They lost the championship to Taylor and Casey in Hamilton, Ohio on January 23, 1999, but regained them on February 27. The Surf 'N' Turf Connection held on to the belts for six months before dropping them to Alexis Machine and "Beautiful" Brian Fury in Blanchester on August 25, 1999. Earlier that month, the team appeared with Andrew McMurphy on WWF Shotgun Saturday Night in a six-man tag team match against Droz, Key and Prince Albert at the Joe Louis Arena.

Also that summer, Fairway was among the cruiserweight wrestlers invited to take part in a special championship tournament held at the Cincinnati Gardens for the 2nd Annual Pillman Memorial Show. He was one of six cruiserweights representing the HWA at the event. Fairway defeated Chad Collyer via submission in the opening round but lost to Shark Boy in the finals. Shark Boy's performance in the tournament, and his bout with Fairway in particular, was covered by several wrestling magazines and led to Shark Boy being signed to World Championship Wrestling. The young wrestler later called this bout the most favorite match of his career.

=== IWA Mid-South (1999) ===
On January 3, 1999, Fairway wrestled Mitch Page and Twiggy Rameriz in a 3-Way Dance at Barbwire, Bulbs, and Blood in Charlestown, Indiana. On January 21, Fairway defeated The Suicide Kid for the IWA Mid-South Heavyweight Championship. The Suicide Kid won the title back a week later at Kentucky Armageddon. The title was declared vacant after a February 2 title defense when both men scored a double pin. A ladder match was held at Last Chance In Charlestown the following night, which Fairway won. Fairway's second title reign lasted almost three months retaining the title against Rollin' Hard, 2 Tuff Tony, and Ian Rotten. On April 2, Fairway and Dean Baldwin were defeated in a tag team match against Rotten and Corporal Robinson. On April 29, Rotten won the title from Dean Baldwin, substituting for Fairway, in Salem, Indiana.
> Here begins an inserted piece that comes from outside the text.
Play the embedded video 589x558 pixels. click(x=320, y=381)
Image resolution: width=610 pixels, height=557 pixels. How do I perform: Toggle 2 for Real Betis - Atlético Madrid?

=== Heartland Wrestling Association (1999–2000) ===
On November 6, 1999, Fairway beat Alexis Machine (with G.Q. Masters III) in a Texas Death match. A month later, The Surf 'N' Turf Connection lost to Alexis Machine and Brian Fury in a match for the HWA Tag Team Championship. On January 23, 2000, Fairway faced the tag team champions with Race Steele at Eastern High School but came up short. On February 5, The Surf 'N' Turf Connection and Steele defeated Bull Pain, G.Q. Masters III, Alexis Machine and Brian Fury when Steele pinned Masters due to outside interference by Shark Boy.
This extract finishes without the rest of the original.